What is my destiny?

God created us all with a purpose. Some to sing, some to dance, some to go through struggles to be able to help others with their testimony, etc. Most people don't know their destiny. Heck a lot of people don't believe in God or have a relationship with Him to discern what He intended for them to do with their lives. I have been very fortunate to always have a love for young children. And the fact that they always loved me back was a plus. But having a child with a special need showed me that even though I cared deeply for little kids, I truly loved being a caregiver and supporting children with different abilities. If it weren't for my son I don't think I would have realized it on my own. If it weren't for certain people coming into and being removed from my life, I don't know if I would be on this journey that I am on to improve my child's communication, learning and social skills by treating him holistically.

The road hasn't been easy by any means. Seems as if when I start something that shows significant signs of improvement, it only lasts a few days if that. For instance just Monday I noticed that after giving Jordan fiber once 11 days ago to try and keep him relatively calm at school, the spasms were still coming regularly. I noticed they returned the next day and figured because of the cold he had come down with his body just was is such a disarray that it didn't handle it properly so I discontinued it. But because after almost 2 weeks they were still present, I increased his Super Nu Thera vitamins to 6 tablets so he could get 62% of the magnesium he needed to help them go away. I found if given in access fiber can stop the body from getting the proper nutrients it needs. The day of the increase he was calm, no vocal or physical stimming and even well behaved at school. I thought that the upped dosage would keep him good at least a week or so, but he was right back at it the next day.

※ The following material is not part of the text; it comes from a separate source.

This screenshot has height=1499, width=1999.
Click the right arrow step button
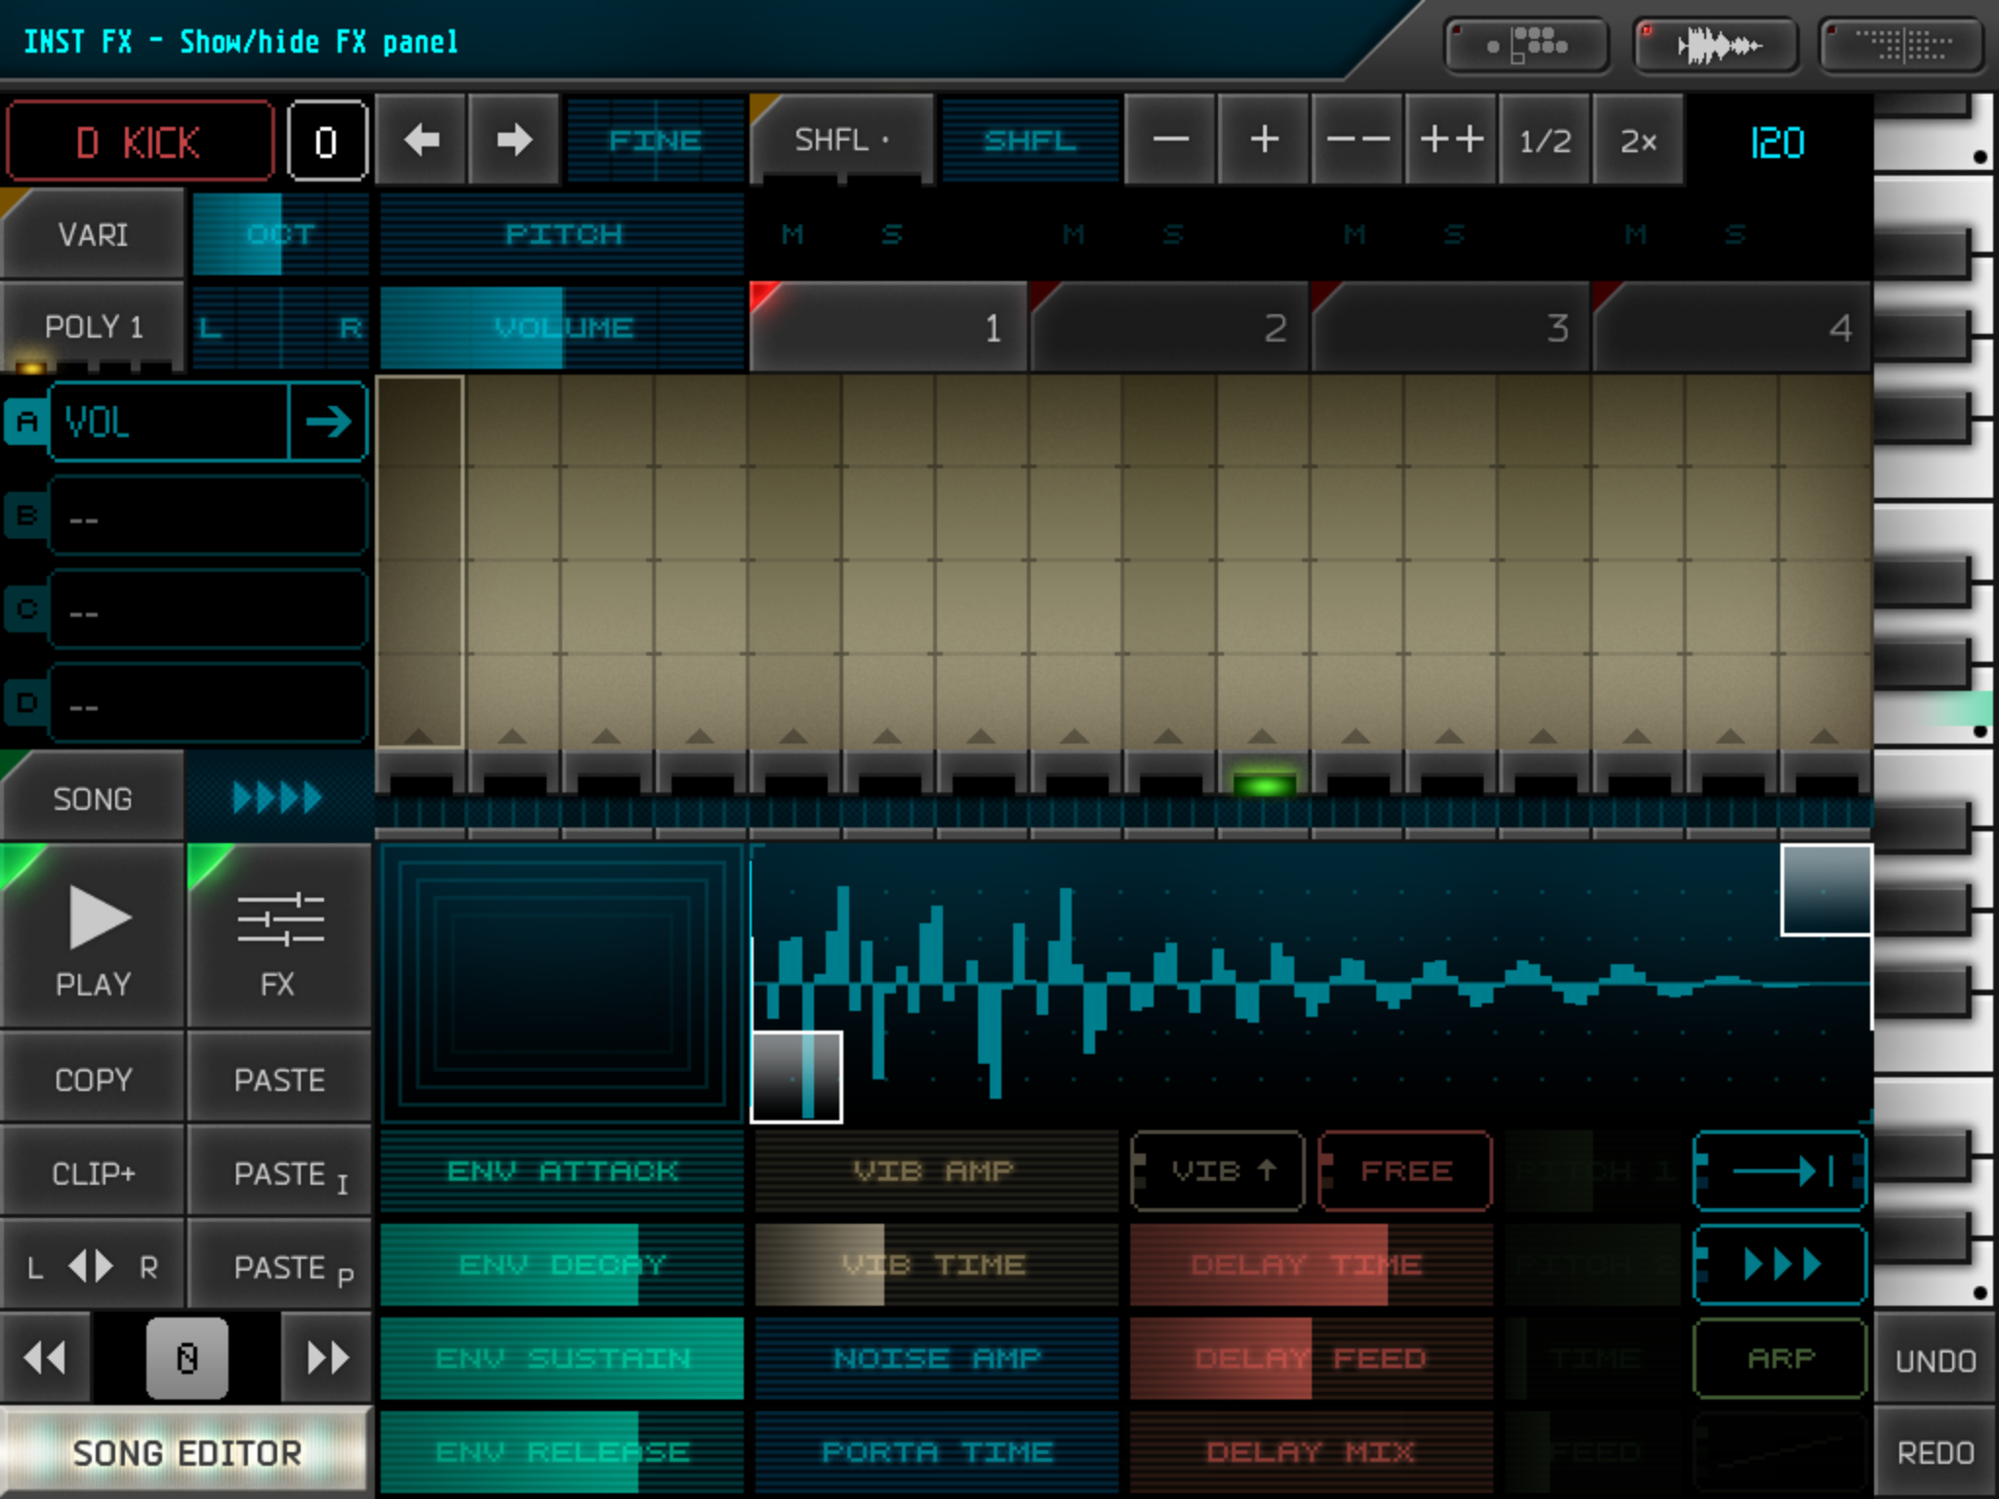pos(514,141)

Seems like he becomes immune to things way to fast.

Back to the reason for this post. Because of the burden I have inside me to get my son as typical as he can get, I continue on with treatment because I know there are still issues within his body that can be fixed. Having a child that is different from the masses had shown me that my family can't worship the same as them. It led me to want to start a ministry that I found out was already in place. Once I joined and started working with children like my own, I understood what I was here for. To help parents with children such as mine receive the word while their child is carefully watched after. But it doesn't stop there. It has been placed on my heart to do more. Now if God is calling me to do what I am in the works to start, I should have no worries about my future. Yet here I am, wanting to get out of the country.....permanently. At first I wanted to go once all options had been exhausted for Jordan and my youngest had graduated from high school. That changed to 10 years from now. As of yesterday I want to be gone after tax season. Why the shortened time frames you ask? Look around, check the news, go online. People like me aren't safe on the streets. There is so much going on in front of us it scares me to know what happens that we don't hear about. I am exhausted and at the same time traumatized. I am so afraid when my husband walks out the door and has to do so much driving and enter strangers homes multiple times a day. Numbers 6:24 "The Lord bless you and keep you;" I keep him covered at all costs. But if we are destined by God and it hasn't come to completion, then I should have no worries right? I'm sure Terence Crutcher had a destiny. Sandra Bland did too. Trayvon Martin, Tamir Rice, Philando Castile, Alton Sterling, Eric Garner, Korryn Gaines, Oscar Grant, Keith Childress, Bettie Jones, Kevin Matthews, Michael Noel, Jamar Clark, Freddie Gray, Jordan Davis. The list goes on and on.

Reading these names and hearing their stories are a tough pill to swallow. I have an African son who is autistic. Nonverbal and disobedient. Will he join that group. We have to have the faith God will provide for and cover our families but we also have to get the word out to as many people as possible. Have you noticed the more the world has strayed away from God the more trials and tribulations is has had? We can heal the land. Which is why my church is holding a 40 day Global Surrender fast to do so. People all over the globe can participate and it starts September 26th and goes until November 4th. As I was beginning to hear about the fast I was a little concerned about what we were to give up. When we started DDS class back up two Mondays ago that I am an ATF in, the facilitator of the class shared her mother had an aneurysm and was sleep for 3 days. When she awoke she said she saw the book of life. God gave her another chance and said we need to turn the TV off. When we started bible study back up that following Tuesday I was teaching and didn't get to see it. I also didn't get the cd before I left but a clip posted by a member, a 2 minute clip out of a 30 minute service, shared we need to turn off the TV. That was my confirmation on what to give up for the fast. That along with social media I will be abstaining from for 40 days. It came at the worse timing. Football season just started. But hey, when the Lord calls you answer. I tell you one thing, if it gets to bad here and I have the money......I'm out.

1 Peter 2:9  But you are a chosen race, a royal priesthood, a holy nation, His own special  people, that you may proclaim the praises of him who called you out of darkness into His marvelous light.